Но, мне кажется, изменения коснутся, в первую очередь, знаточества и истории искусства. Благодаря аналитике данных сегодня можно обрабатывать такой массив информации, с которым не справится ни один ученый. Причем анализ проводится не только на простом распознании повторяющихся паттернов, но и на семантическом уровне, в результате чего делаются открытия «влияний», которые не могли быть произведены раньше.

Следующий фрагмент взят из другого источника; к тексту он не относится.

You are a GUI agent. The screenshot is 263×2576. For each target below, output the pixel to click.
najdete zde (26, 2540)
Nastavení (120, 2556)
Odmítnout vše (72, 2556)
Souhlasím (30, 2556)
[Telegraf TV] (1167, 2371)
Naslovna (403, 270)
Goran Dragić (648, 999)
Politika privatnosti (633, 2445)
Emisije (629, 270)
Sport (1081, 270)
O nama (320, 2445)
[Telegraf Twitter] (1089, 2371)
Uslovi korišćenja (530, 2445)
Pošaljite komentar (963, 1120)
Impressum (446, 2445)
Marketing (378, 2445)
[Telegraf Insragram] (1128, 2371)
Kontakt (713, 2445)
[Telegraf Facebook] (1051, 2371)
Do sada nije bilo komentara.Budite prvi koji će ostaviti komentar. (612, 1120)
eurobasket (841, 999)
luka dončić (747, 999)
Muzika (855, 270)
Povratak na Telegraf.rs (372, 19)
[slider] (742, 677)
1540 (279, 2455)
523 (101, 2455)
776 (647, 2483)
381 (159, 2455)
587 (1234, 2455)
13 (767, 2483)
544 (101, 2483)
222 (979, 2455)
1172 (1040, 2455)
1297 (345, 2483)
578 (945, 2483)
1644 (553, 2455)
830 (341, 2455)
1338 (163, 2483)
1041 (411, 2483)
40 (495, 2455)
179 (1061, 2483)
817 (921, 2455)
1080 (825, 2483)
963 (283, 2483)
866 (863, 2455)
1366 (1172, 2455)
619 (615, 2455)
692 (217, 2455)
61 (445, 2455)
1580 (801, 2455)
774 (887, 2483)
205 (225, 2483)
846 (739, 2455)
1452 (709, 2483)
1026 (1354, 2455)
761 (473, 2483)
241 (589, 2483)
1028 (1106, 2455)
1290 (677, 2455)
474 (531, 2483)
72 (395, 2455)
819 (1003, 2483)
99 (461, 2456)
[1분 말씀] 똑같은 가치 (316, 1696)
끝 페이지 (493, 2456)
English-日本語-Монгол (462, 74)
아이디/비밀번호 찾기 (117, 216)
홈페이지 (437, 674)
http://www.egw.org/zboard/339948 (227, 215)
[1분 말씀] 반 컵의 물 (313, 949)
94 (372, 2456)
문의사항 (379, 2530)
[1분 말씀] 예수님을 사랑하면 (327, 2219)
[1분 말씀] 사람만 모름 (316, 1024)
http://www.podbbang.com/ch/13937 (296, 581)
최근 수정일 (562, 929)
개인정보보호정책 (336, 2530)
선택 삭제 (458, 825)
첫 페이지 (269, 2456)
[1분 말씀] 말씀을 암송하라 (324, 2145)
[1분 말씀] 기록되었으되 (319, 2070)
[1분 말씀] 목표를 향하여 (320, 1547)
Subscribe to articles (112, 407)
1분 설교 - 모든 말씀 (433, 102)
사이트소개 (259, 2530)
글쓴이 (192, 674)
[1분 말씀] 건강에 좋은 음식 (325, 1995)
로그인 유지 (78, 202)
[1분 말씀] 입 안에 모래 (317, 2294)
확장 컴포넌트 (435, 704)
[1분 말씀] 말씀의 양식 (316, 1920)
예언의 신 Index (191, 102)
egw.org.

Лев Манович в недавней статье «Автономная эстетика» в журнале Flash Art указывает, что такая аналитика имеет множество ограничений и мы не должны пытаться брать полученные результаты за правило. Что открывает парадигма «культурной аналитики» — это не сходства, но различия. Но мне не кажется верной идея такой плюрализации, предложенная Мановичем. Для меня важнее работа с категориями, но и сама категоризация, вероятно, может трансформироваться — в частности, она будет все чаще оспаривать историческую линейную логику. Анализ данных станет базовой техникой любого искусствоведа, который освободится от кропотливой архивной работы в пользу более абстрактных спекуляций. Что-то похожее произойдет и с кураторством.
Жиляев: Да, эта часть кураторской работы точно должна быть автоматизирована! Как и с врачами, которые просто физически не могут успевать прочитывать весь массив исследований для эффективного апгрейда своих методов лечения и диагностики, часть творческой активности экспозиционера уйдет на откуп программам. Вообще я думаю, что современное искусство не так уж сложно автоматизировать. Его матрица, заложенная историческим авангардом и экспериментами модернизма, довольно проста. Я могу с легкостью представить искусственно созданные монохромы, которые с точки зрения формальных характеристик будут обладать еще более притягательными качествами, нежели их человеческие аналоги. Потом, все же человеку надо питаться, его гонят вперед упомянутая тобой борьба раба и господина, желание признания со стороны истории и пр. Машина, свободная от многих наших слабостей, может делать значительно более радикальное, значительно более нетривиальное искусство. Если представить, что в какой-то момент будут просчитаны и в том или ином виде реализованы все следствия из матрицы искусства XX века, человеку просто придется переизбирать отношение к творчеству.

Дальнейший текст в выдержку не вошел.